In this study, the conversion of TiO 2 nanotubes (NTs) into barium titanate (BaTiO 3 ) exploiting a two-step low-temperature synthesis method is reported. Vertically oriented TiO 2 NT arrays were grown by ultra-fast anodic oxidation of titanium foils in ammonium fluoride-based electrolytic solution and then converted into BaTiO 3 exploiting a shape-preserving hydrothermal treatment. A parametric study was carried out taking into account the effect of alkalinity, temperature and reaction time on the converted materials. The crystalline phase and morphology of the nanostructured material were investigated by means of X-ray diffraction, scanning and transmission electron microscopy, evidencing the formation of ordered polycrystalline BaTiO 3 arrays.

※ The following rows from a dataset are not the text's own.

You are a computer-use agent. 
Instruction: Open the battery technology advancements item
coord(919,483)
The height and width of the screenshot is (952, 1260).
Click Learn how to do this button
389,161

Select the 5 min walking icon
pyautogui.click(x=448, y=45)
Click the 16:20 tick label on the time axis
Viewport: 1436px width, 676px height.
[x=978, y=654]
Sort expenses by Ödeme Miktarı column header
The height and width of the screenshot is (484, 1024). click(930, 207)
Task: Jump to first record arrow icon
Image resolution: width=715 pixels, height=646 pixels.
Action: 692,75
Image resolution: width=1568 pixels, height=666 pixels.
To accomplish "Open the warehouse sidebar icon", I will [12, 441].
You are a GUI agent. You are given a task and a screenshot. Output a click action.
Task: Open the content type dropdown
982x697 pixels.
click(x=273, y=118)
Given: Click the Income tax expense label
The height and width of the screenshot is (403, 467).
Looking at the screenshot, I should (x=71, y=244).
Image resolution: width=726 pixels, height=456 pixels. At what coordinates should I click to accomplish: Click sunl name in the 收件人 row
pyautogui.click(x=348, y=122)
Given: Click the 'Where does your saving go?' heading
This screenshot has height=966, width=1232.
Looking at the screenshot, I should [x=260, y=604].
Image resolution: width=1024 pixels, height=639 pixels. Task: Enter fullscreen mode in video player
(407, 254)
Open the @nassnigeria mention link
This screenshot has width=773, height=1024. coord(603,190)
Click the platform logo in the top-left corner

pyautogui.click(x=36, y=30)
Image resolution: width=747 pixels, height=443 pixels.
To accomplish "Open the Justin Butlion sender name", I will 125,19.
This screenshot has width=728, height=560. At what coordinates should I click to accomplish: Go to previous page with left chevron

The tetragonal phase of the obtained material was revealed by Raman spectroscopy and its ferroelectric behavior was confirmed by domain switching observation during electrical characterization. The tube-like nanostructured arrays of BaTiO 3 could open the way for new applications of energy harvesting materials where easy and low temperature processing, controlled morphology and functional properties are required. The systematic study on the hydrothermal conversion of TiO 2 nanotubes obtained by anodic oxidation allowed the fabrication of ferroelectric BaTiO 3 tube-like arrays.